Everything in the entries below must be output exactly, apart from the pictures.

- **Input records**:

• • • • • • •

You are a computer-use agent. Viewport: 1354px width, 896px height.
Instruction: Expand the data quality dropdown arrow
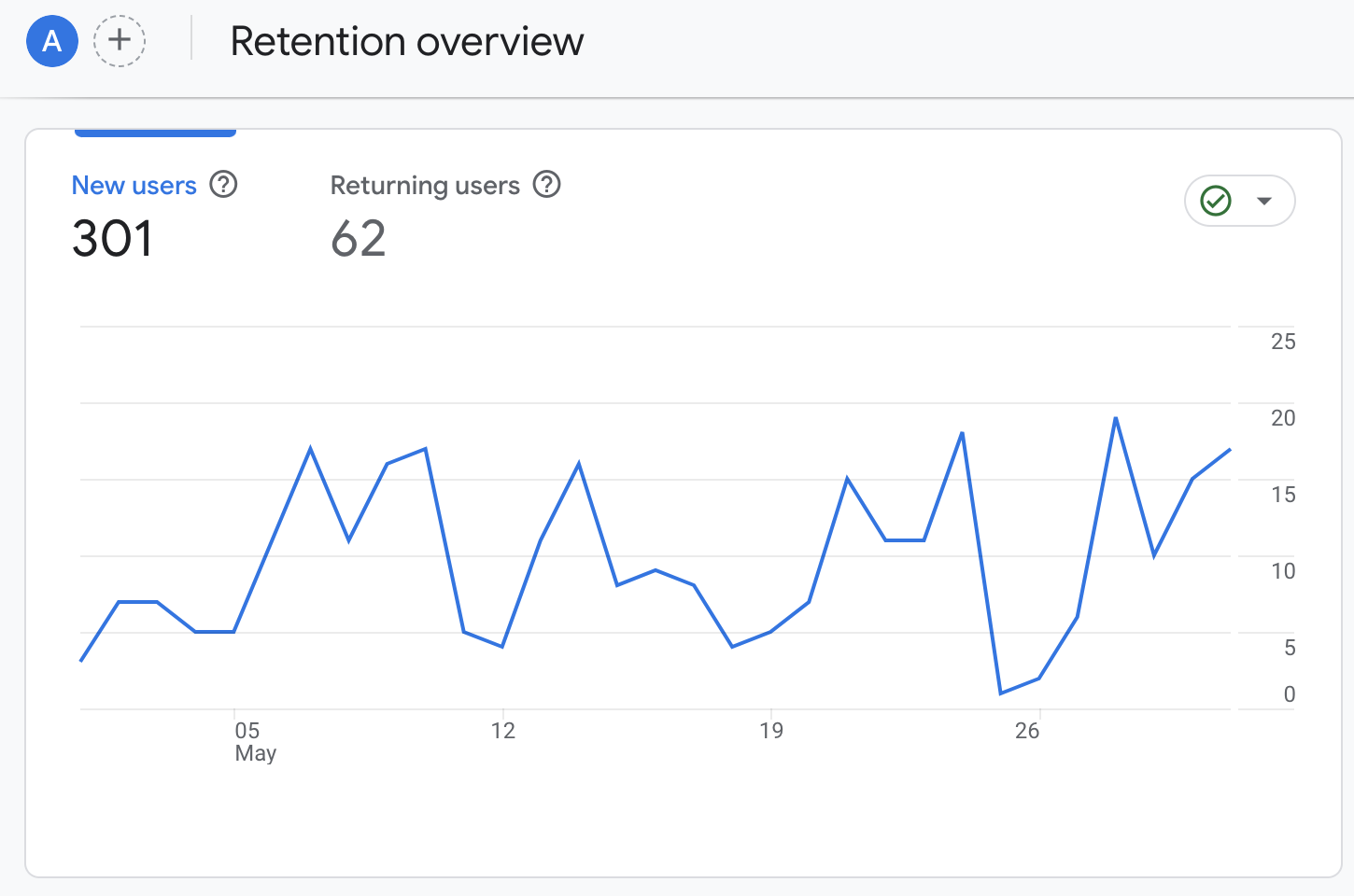1264,201
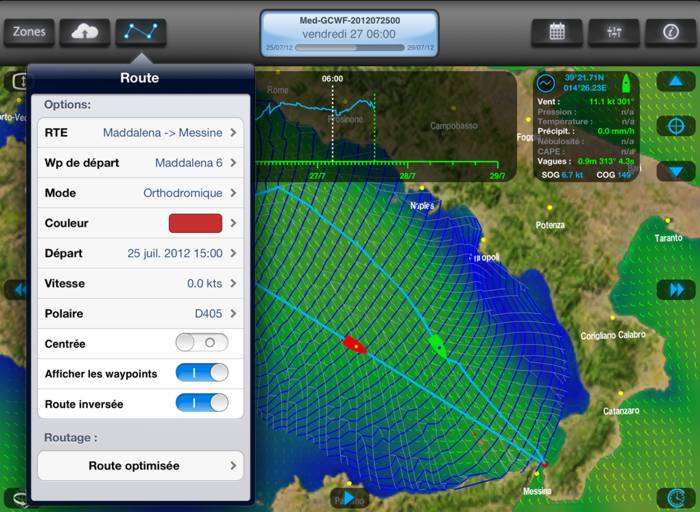Tap the crosshair center map icon
700x512 pixels.
[675, 126]
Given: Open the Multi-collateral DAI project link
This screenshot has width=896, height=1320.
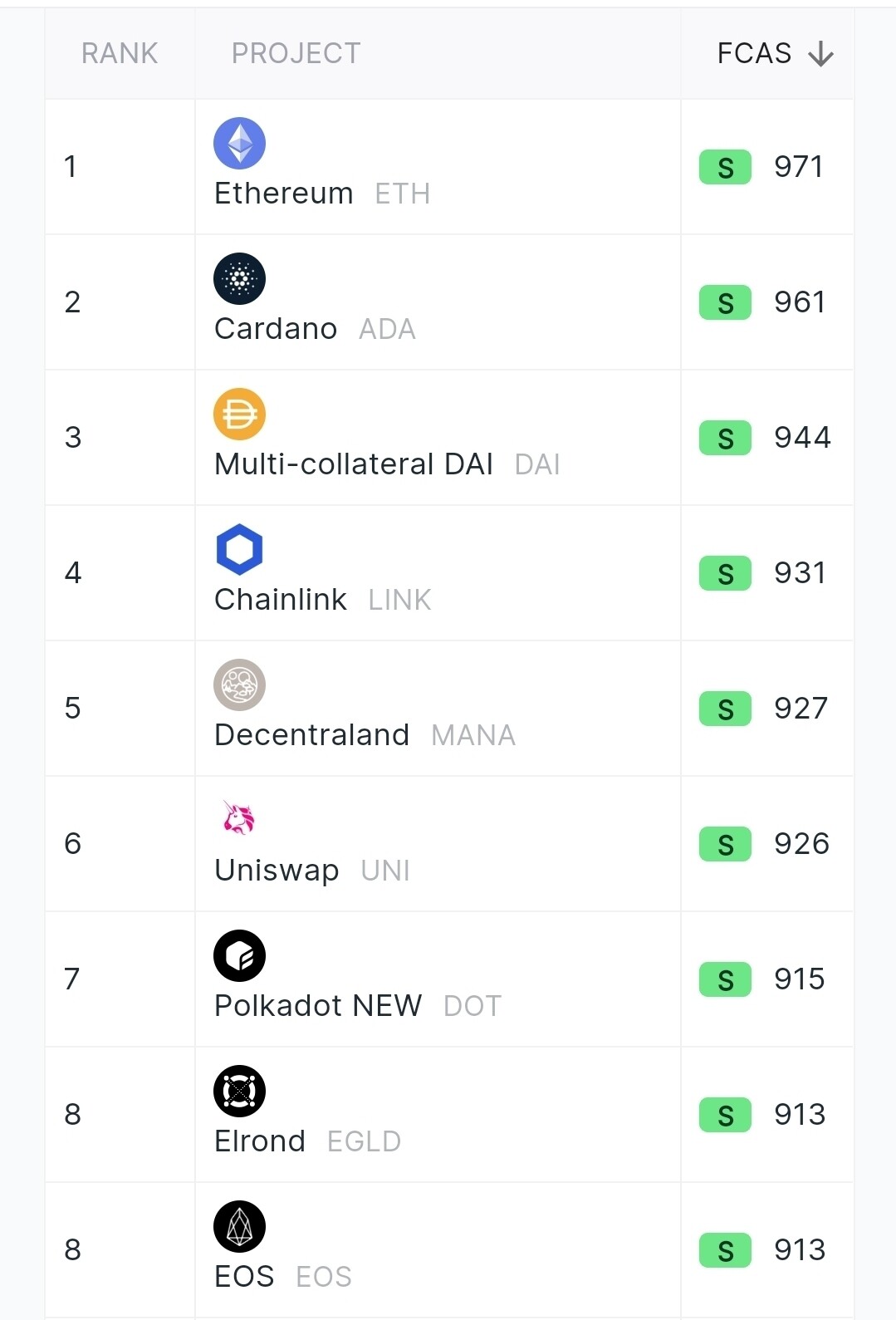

• • • • • • •

- **Task response**:
You are a computer-use agent. Viewport: 1354px width, 896px height.
Instruction: Expand the data quality dropdown arrow
1264,201
Tap the crosshair center map icon
700x512 pixels.
[675, 126]
Given: Open the Multi-collateral DAI project link
This screenshot has width=896, height=1320.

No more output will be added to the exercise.